When it comes to penetration testing, a security analyst may use manual or semi-automated software to complete the job. Wireshark, Nmap, and even frameworks like Metasploit or Immunity Canvas can be used to gather information. Depending on how important the company is, these evaluations can be conducted periodically or annually. You will need to employ a credible security expert to conduct these checks.
23. Use SSL/TLS Certificates to Encrypt Your Website Traffic
Often use HTTPS on your websites to keep the connection between the client browser and your server secure. Installing SSL/TLS certificates on your web servers not only provides secure channels for your clients, but it also establishes your identity. It builds consumer confidence and increases the value of your brand.

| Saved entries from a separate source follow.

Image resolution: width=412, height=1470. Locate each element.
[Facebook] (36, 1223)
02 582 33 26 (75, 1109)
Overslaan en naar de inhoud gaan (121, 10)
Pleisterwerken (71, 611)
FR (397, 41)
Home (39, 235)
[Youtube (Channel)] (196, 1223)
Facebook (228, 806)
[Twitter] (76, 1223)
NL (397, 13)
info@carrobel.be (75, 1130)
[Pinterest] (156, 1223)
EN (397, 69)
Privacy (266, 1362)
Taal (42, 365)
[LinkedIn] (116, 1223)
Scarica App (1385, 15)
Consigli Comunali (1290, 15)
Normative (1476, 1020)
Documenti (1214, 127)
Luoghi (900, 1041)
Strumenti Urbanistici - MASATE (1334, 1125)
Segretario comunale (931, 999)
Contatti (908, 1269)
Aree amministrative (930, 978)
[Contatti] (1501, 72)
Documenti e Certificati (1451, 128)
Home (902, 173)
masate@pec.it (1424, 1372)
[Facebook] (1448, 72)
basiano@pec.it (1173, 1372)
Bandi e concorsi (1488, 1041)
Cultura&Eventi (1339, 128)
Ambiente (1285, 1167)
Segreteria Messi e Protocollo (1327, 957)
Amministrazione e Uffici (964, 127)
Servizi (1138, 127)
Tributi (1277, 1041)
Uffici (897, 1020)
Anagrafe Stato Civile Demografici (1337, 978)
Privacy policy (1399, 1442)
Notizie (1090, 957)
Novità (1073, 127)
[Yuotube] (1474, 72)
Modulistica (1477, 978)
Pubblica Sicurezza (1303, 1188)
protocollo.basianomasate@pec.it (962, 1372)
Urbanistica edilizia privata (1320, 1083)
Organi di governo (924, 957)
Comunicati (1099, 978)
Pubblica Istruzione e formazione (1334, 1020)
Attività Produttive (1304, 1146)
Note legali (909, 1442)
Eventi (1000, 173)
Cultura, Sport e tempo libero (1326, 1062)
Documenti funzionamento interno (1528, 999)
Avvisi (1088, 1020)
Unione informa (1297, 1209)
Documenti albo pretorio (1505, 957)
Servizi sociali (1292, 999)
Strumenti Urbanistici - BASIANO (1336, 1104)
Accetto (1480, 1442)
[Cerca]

24. Use S/MIME to Encrypt All Emails Containing Sensitive Data
Email isn’t the most reliable mode of communication. S/MIME (Secure/Multipurpose Internet Mail Extensions) allows you to encrypt and sign your addresses, which is a game changer. This guarantees that the message hasn’t been tampered with and that it was actually sent by you. While Pretty Good Privacy (PGP), an older email standard, can necessitate the use of plugins, S/MIME is built into most email clients.
25. Frame a Business Continuity and Disaster Recovery Plan
When all is said and done, no matter how powerful your cyber security is, a cyber attack has the ability to fully cripple your network. If you wait until you’re threatened to devise a strategy, you’re likely to lose a lot of money as well as your cool. Create a robust, well-documented strategy, as well as backup and recovery plans that include specific steps for restoring vital infrastructure, BC/DR team contact information, and expert contact information, among other things.
To conclude, when it comes to cyber protection for small and mid-sized companies, a combination of a few key security solutions, caution, and sound judgement go a long way. Although it’s understandable that high-end security solutions aren’t always available, it’s important to note that there are some equally good open source and cost-effective alternatives.
Whatever choice you choose, there will always be a cost associated with cyber protection. The question is whether you should spend it on protecting your company’s network or on restoring your brand’s reputation following a breach.